■ Task goal ■
Present each line of the entries below that holds the word "chart".

■ Extracted entries ■
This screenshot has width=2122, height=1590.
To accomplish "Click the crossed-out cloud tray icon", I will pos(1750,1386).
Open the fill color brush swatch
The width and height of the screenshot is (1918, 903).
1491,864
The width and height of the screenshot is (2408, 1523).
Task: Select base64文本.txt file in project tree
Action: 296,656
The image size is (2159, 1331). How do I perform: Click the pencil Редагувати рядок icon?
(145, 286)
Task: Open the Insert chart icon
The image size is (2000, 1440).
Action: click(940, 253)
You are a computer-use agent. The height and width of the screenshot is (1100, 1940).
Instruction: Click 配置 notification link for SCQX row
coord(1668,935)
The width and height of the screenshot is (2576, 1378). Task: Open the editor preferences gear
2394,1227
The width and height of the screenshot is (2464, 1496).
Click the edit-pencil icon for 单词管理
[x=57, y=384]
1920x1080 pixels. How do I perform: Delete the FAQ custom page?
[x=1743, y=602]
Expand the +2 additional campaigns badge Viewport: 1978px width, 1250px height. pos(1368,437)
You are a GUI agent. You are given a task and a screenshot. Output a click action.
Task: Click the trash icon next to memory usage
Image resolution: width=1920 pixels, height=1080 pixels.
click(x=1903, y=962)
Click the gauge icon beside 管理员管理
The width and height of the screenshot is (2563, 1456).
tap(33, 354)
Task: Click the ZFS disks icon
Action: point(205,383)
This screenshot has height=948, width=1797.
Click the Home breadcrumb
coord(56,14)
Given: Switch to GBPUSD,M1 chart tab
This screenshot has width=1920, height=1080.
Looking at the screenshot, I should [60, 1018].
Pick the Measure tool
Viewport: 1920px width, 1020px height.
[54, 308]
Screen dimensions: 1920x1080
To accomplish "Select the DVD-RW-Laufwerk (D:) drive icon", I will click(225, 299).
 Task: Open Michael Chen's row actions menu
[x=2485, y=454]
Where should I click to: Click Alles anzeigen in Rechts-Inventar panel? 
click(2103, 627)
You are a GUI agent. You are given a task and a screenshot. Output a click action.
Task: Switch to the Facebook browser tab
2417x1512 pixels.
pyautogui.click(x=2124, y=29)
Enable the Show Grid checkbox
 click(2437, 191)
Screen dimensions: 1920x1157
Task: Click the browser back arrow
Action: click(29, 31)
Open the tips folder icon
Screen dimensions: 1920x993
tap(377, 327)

■ Task solution ■
Task: Open the Insert chart icon
Given: Switch to GBPUSD,M1 chart tab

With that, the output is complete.